Preamble

This vignette conducts exploratory and descriptive analyses of abiotic data from the WRS dataset. This includes ordination, clustering, informal comparisons between classes of data, and comparison to the site topography and hydrogeology.

Preparing data

data("WRS_abiotic_clean")
data("WRS_abiotic_model")

# Create aggregate data frame and Gower distances
abiotic_data <- data.frame(unname(WRS_abiotic_model))
WRS_abiotic_model$abiotic_aggreg <- abiotic_data
WRS_abiotic_gower <- lapply(WRS_abiotic_model, daisy, metric = "gower")
names(WRS_abiotic_gower) <- paste(names(WRS_abiotic_gower), "gower", sep = "_")
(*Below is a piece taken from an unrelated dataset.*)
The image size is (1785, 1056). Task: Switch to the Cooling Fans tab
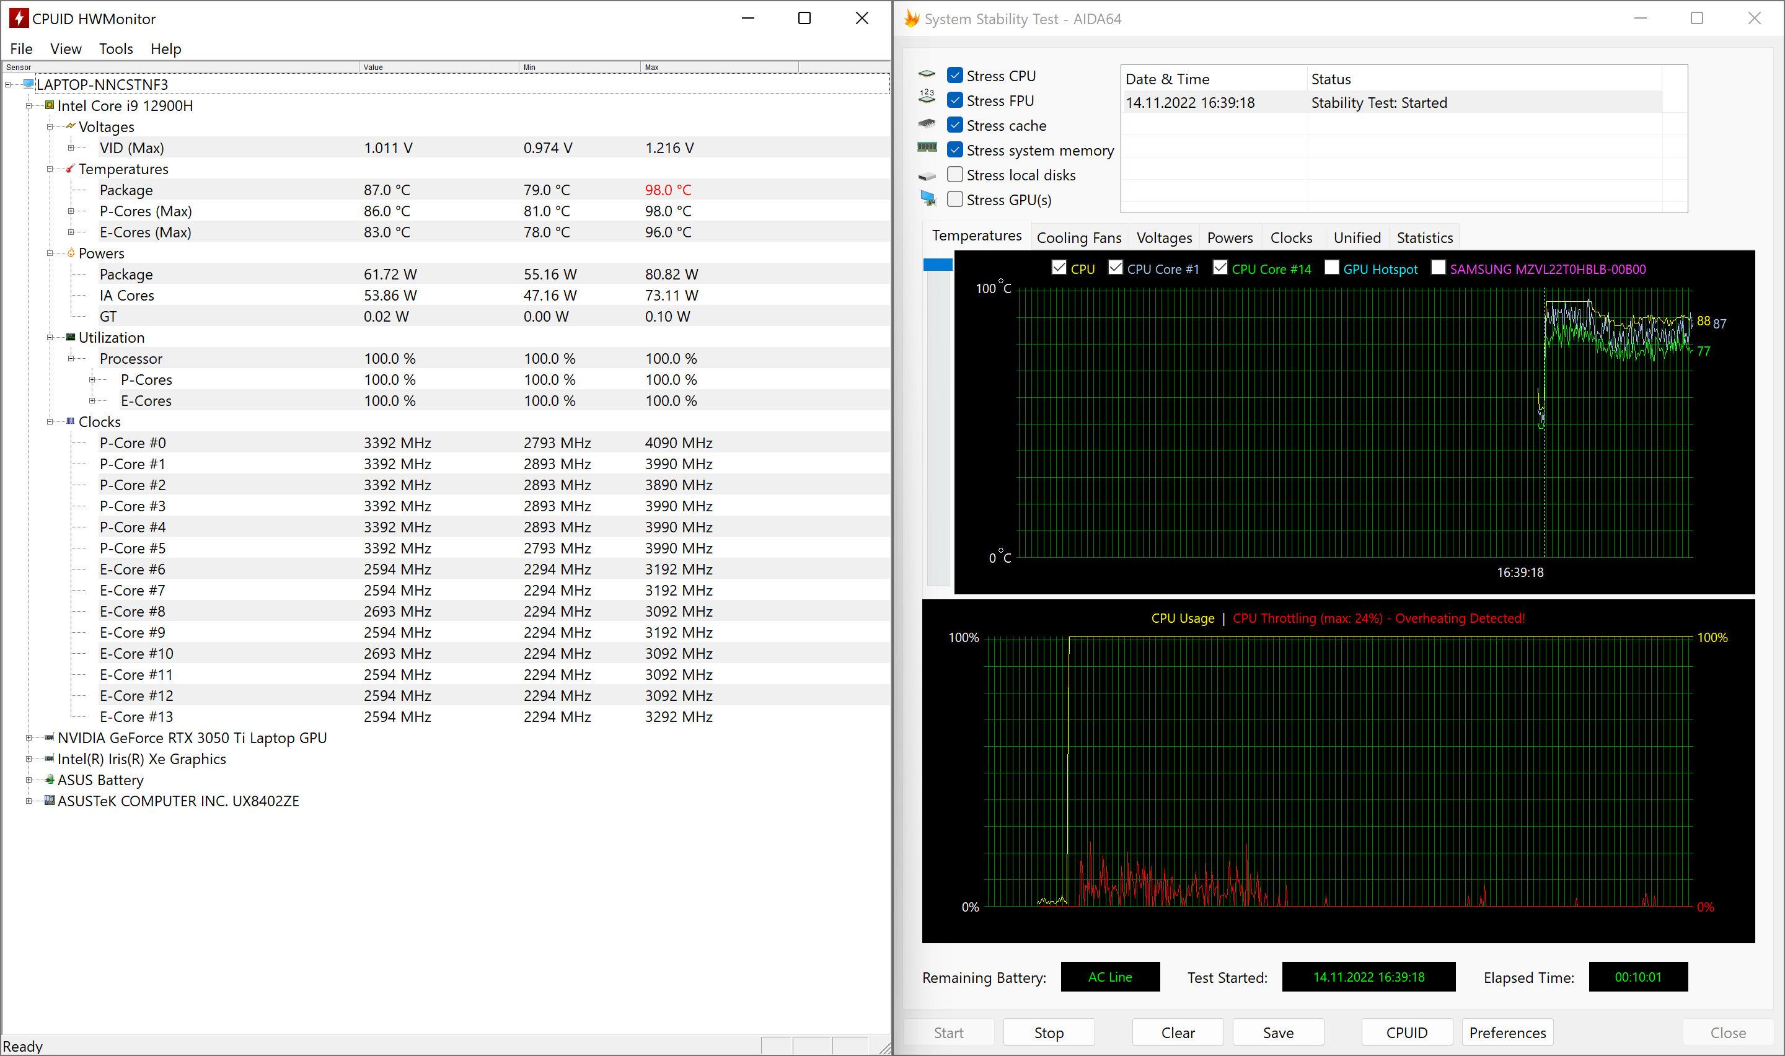point(1079,238)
# Create separate data frames for ease of reuse
list2env(WRS_abiotic_model, envir = .GlobalEnv)
list2env(WRS_abiotic_gower, envir = .GlobalEnv)
rm(abiotic_data)

Test for sampling effect

Due to the nature of groundwater sampling, different samples had different volumes of water filtered. This might correlate with the sampling power, which should be visible as an increase in richness with filtration volume. Let's see.
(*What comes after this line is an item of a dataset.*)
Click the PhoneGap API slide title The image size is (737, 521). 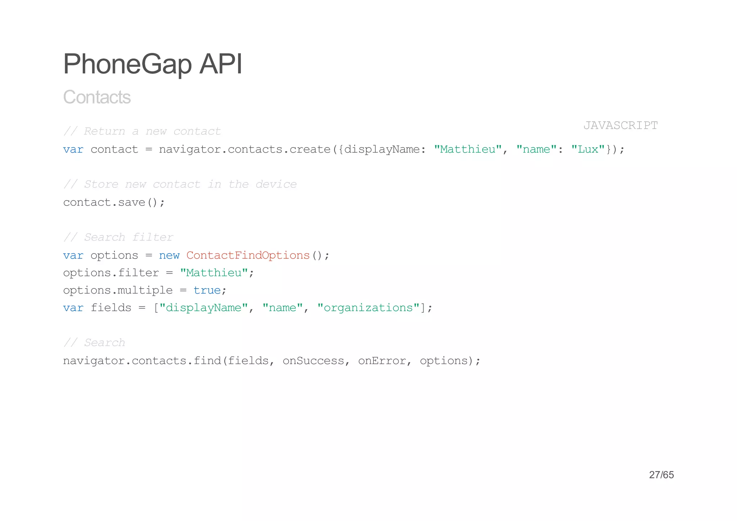(x=153, y=64)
sampling <- WRS_abiotic_clean$sampling
plot(sampling[, c("DNA_conc", "total_vol", "sediment_aliquot", "total_rich")])
# If anything, there might be some relationship between richness and filtration volume
sampling_lm <- lm(total_rich ~ total_vol, data = sampling)
summary(sampling_lm)
plot(sampling_lm)

It's a similar relationship to that we saw in the regional study - not linear, but rather bimodal. There's a threshold effect where above a certain sampling power, higher richness values are more common.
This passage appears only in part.